Dotz Nano (ASX:DTZ) investors are peeved: the company released its annual report today and despite a massive drop in revenue, director fees are still going up.

Full year revenue fell by 86 per cent to $US15,395 ($22,000).

But share payments to employees, directors and corporate advisor Otsana Capital tripled, to $US1.5m; total director and senior management remuneration rose 72 per cent to $US2.2m (including payments to individuals who have resigned).

The company made a $US5.7m loss in 2018, a major blow for a company that was supposed to have commercialised its nano-dots tracking and identification technology in 2017.

The stock was down 7 per cent to 7.7c on Friday afternoon.

Who to believe?

In an interview with Stockhead earlier this year, Dotz’ new-ish CEO Uzi Breier said the company was turning a corner.

But he’s got his work cut out to make people believe that.

At the start of January, Dotz made its “first” sale into the plastics industry.

But investors with long memories will know the company signed a deal to sell into that sector two years ago.

So should shareholders believe this announcement? Or the first one? Or, indeed, any that have come in between?

Dotz has suffered a trust deficit with investors since an unfortunate event last year involving a deal — subsequently cancelled — directors vesting their performance shares on the back of it and then having to cancel them once the ASX stepped in to say, sorry, the deadline was actually yesterday.

Mr Breier said the plastics deal to an unnamed Swiss firm for $US100,000 was the first under the new strategy.

He promised Stockhead that investors can expect more like it within the next six months, and indeed the company followed up with a $300,000 deal with an unnamed company doing lubricants at the end of January.
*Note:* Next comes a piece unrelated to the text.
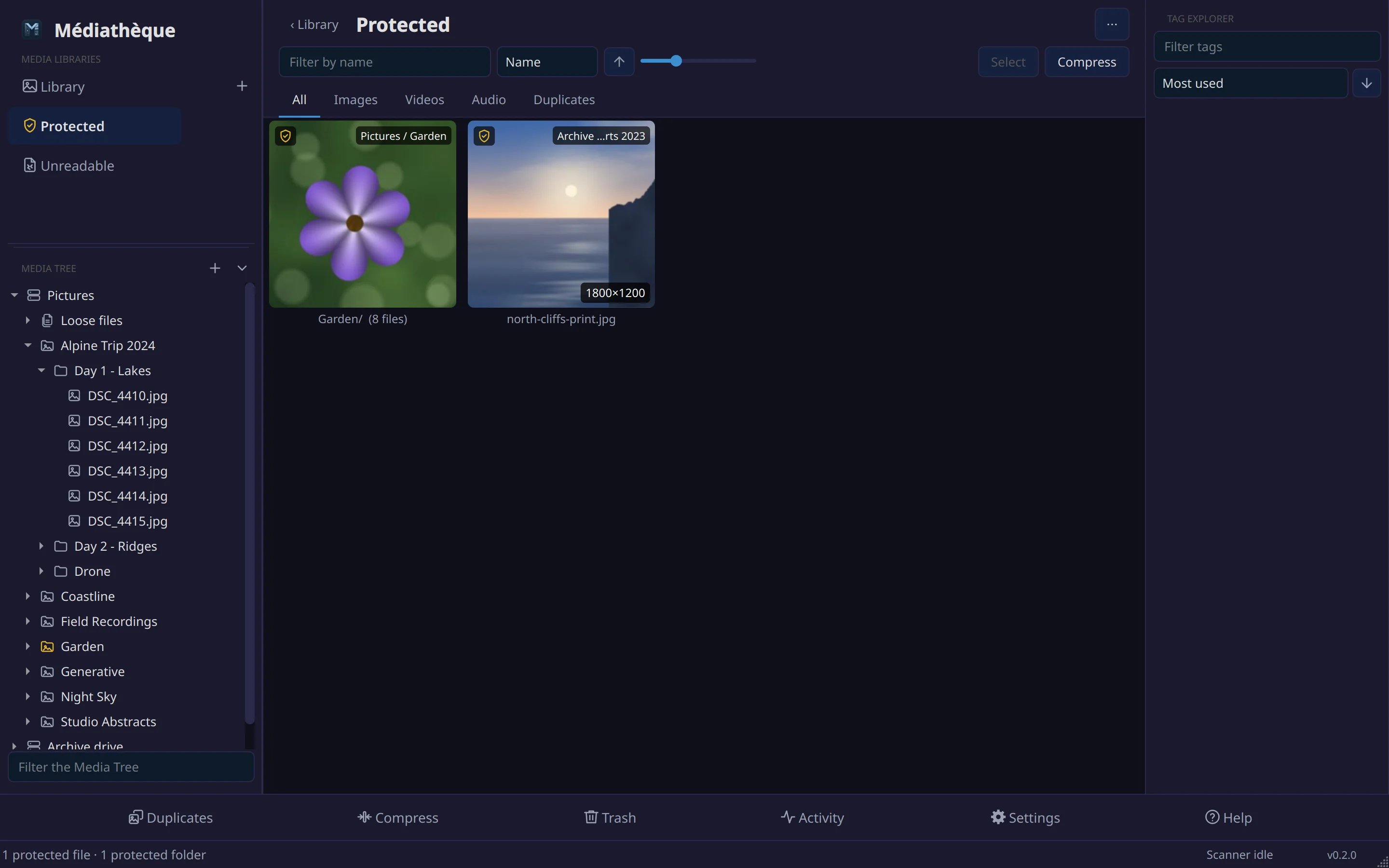Add a new Media Tree entry
Screen dimensions: 1389x868
(x=215, y=268)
What happened to those other contracts?

In November 2017, Dotz signed a formal contract with a company called ColorPlastic that promised $300,000 of sales a year, conditional on specific purchase orders for dots-enhanced products.

Dotz also signed a deal with a Chinese company called CisticPoly that claimed they had a minimum commitment to buy $2.5m worth of dots in 2018, and $15m over two years.

The out in this contract was that sales were conditional on CisticPoly or any of their clients approving a product including the dots — this also never occurred.

The company confirmed to Stockhead no sales were made through either contract.

ASX statement: “Whoops, our bad”

The final nail in the coffin carrying shareholder trust was a $10,000 contract with a US company called Pflaumer. It was signed in May last year and cancelled in July.

The board claimed this deal meant they’d hit a milestone giving them 132m performance shares — except they got the date wrong. Those shares expired the day before they signed that deal, not two weeks later.

At least three other MoUs and purchase agreements have largely failed to materialise into sales and money in the bank.

Just forget the past and don’t look back

Mr Breier drew a line under the more than six MoUs, pilots, commercial-deals-with-conditions and contracts signed before he joined in mid-May last year.

“I don’t think new deals will come out of these arrangements,” he told Stockhead.

“Some of them are still alive… sometimes when you start having direct conversations with customers, sales can follow.

“Theoretically it’s still there but I don’t have high hopes that [the past] strategy will work.”

He said this was because the prior strategy was to sell via distributors and the dots, nano-technology that can be added to all kinds of products from olive oil plastic to track them, were too complex to be sold via third parties.

But given the ugly mutterings online about Dotz being a “lifestyle company” for the board, Mr Breier has his work cut out to revive the excitement of 2017, before shareholders began feeling like they were being taken for a ride.